## DIRECTIONS
Word for word, repeat each entry that follows.

## THE RECORDS
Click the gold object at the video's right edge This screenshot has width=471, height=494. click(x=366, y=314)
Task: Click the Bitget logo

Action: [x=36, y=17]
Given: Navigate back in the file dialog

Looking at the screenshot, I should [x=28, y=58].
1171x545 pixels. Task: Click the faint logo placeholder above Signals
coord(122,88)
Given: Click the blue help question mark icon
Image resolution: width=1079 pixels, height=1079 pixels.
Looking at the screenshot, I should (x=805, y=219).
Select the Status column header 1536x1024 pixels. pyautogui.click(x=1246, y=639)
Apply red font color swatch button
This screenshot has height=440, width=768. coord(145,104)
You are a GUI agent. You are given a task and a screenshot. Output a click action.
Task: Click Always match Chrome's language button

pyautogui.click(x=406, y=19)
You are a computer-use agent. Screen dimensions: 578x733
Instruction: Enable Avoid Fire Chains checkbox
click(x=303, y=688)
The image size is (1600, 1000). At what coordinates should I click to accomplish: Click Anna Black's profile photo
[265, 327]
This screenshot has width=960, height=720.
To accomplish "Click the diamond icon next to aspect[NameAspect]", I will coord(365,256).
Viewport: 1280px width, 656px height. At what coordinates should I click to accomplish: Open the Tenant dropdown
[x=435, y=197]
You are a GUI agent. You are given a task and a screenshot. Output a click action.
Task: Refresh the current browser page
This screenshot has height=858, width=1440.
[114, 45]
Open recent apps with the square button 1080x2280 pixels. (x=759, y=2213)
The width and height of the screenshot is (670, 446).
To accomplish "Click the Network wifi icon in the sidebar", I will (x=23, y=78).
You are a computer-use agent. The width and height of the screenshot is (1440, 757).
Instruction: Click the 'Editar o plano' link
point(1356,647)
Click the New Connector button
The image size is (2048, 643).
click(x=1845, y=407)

## RESPONSE BELOW
Click the gold object at the video's right edge This screenshot has width=471, height=494. click(x=366, y=314)
Task: Click the Bitget logo

Action: [x=36, y=17]
Given: Navigate back in the file dialog

Looking at the screenshot, I should [x=28, y=58].
1171x545 pixels. Task: Click the faint logo placeholder above Signals
coord(122,88)
Given: Click the blue help question mark icon
Image resolution: width=1079 pixels, height=1079 pixels.
Looking at the screenshot, I should (x=805, y=219).
Select the Status column header 1536x1024 pixels. pyautogui.click(x=1246, y=639)
Apply red font color swatch button
This screenshot has height=440, width=768. coord(145,104)
You are a GUI agent. You are given a task and a screenshot. Output a click action.
Task: Click Always match Chrome's language button

pyautogui.click(x=406, y=19)
You are a computer-use agent. Screen dimensions: 578x733
Instruction: Enable Avoid Fire Chains checkbox
click(x=303, y=688)
The image size is (1600, 1000). At what coordinates should I click to accomplish: Click Anna Black's profile photo
[265, 327]
This screenshot has width=960, height=720.
To accomplish "Click the diamond icon next to aspect[NameAspect]", I will coord(365,256).
Viewport: 1280px width, 656px height. At what coordinates should I click to accomplish: Open the Tenant dropdown
[x=435, y=197]
You are a GUI agent. You are given a task and a screenshot. Output a click action.
Task: Refresh the current browser page
This screenshot has height=858, width=1440.
[114, 45]
Open recent apps with the square button 1080x2280 pixels. (x=759, y=2213)
The width and height of the screenshot is (670, 446).
To accomplish "Click the Network wifi icon in the sidebar", I will (x=23, y=78).
You are a computer-use agent. The width and height of the screenshot is (1440, 757).
Instruction: Click the 'Editar o plano' link
point(1356,647)
Click the New Connector button
The image size is (2048, 643).
click(x=1845, y=407)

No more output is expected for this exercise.